I could say too much about this issue. But time is short. But let me
just say that while it is undoubtedly true that Native American peoples
in their 12000+ years of residence in "America" did alter the environment
in many ways, intentionally and otherwise. But then again, so did
beavers, ants, and earthworms. Fire was used quite regularly,
systematically, and perhaps universally as a tool to clear the understory
to ease travel in forested regions, to initiate succession in grasslands,
marsh edge, chapparal, woodland, and forest environments for various
purposes, notably to encourage plants such as huckleberries, camas,
bracken, etc. for food and to attract game animals, etc. However, the
population density of areas occupied by hunter-gatherers, such as the
Pacific Northwest probably rarely exceeded 1/mi2, typically more like
0.2/mi2 in interior regions, perhaps > 1/mi2 along the coasts. Compared
to contemporary Washington State density of ca. 80+ and of New Jersey of
ca. 1000/mi2. Not to mention that each resident today consumes perhaps
20x or more energy per capita than was the case before Euroamerican
settlement. The arithmetic speaks for itself.
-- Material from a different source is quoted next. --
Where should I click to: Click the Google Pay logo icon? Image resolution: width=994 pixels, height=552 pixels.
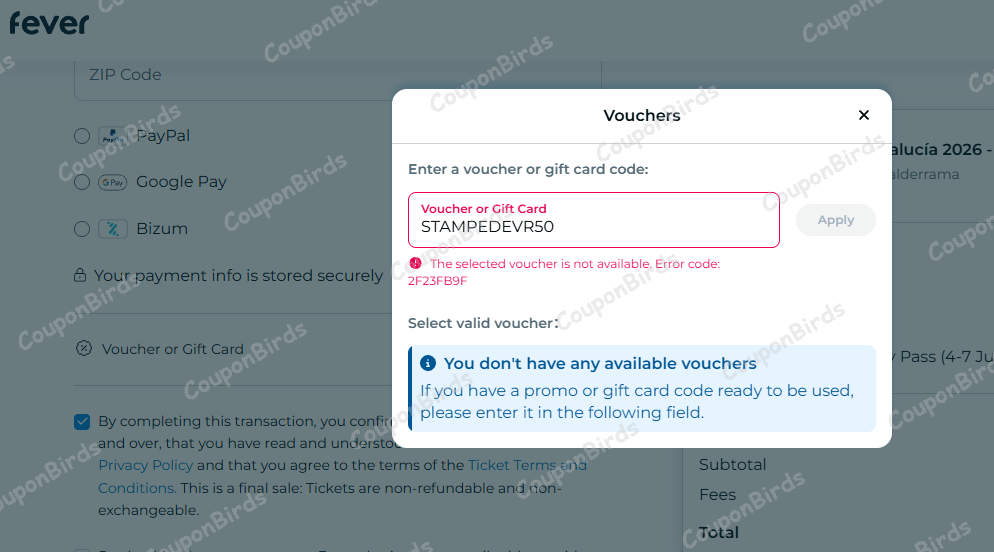[x=113, y=182]
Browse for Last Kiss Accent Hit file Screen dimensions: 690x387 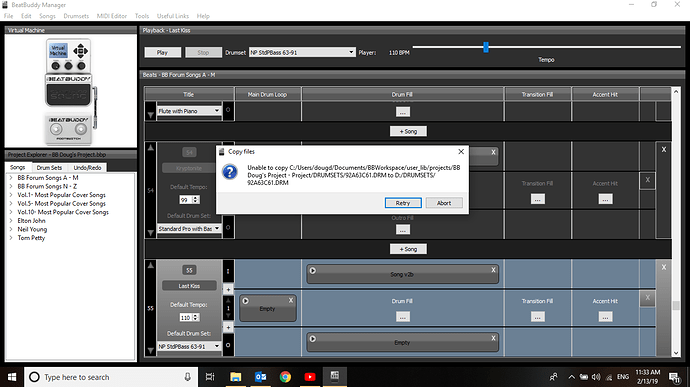click(x=605, y=317)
However, Paul S. Martin's "Pleistocene Overkill" theory is considered
entirely without merit by myself and my archaeological colleagues. His
claim that the loss of 31 genera of mammalian megafauna at the end of the
Pleistocene in North & South America was due primarily if not entirely to
predation by "big game hunting" Paleoindians using spears tipped with
Clovis points requires us to believe that these people were somehow
motivated to massacre 5x to 50x the animal biomass they would have
required to meet their per capita food energy requirements. It takes
effort to dispatch a mammoth or a mastodon. It is totally absurd to
assume people would so waste their finite energies for the sheer blood
lust of it. Furthermore, as Martin admits, there is virtually no
archaeological evidence linking human hunters to any of the extinct
megafauna. Bison kills there are, but the bison survived by the tens of
millions to the middle of the nineteenth century. I know of one bison
kill site in Colorado dated to ca. 7000 BC involving ca. 300 animals
driven into a narrow canyon and dispatched en masse. However, the bones
of 90% of these are carefully disarticulated, suggesting that waste was
quite limited.

In short, we should dismiss the romantic notion that Native Americans had
no impact on the environment, but we should not allow the pendulum to
swing to the opposite extreme of suggesting they were no more sensitive
than we are of the need to establish and maintain balance in their
relationships to the plants and animals on which their lives depended.
Their deeply felt religious values continually underscore their clear
perception of the delicacy of that balance.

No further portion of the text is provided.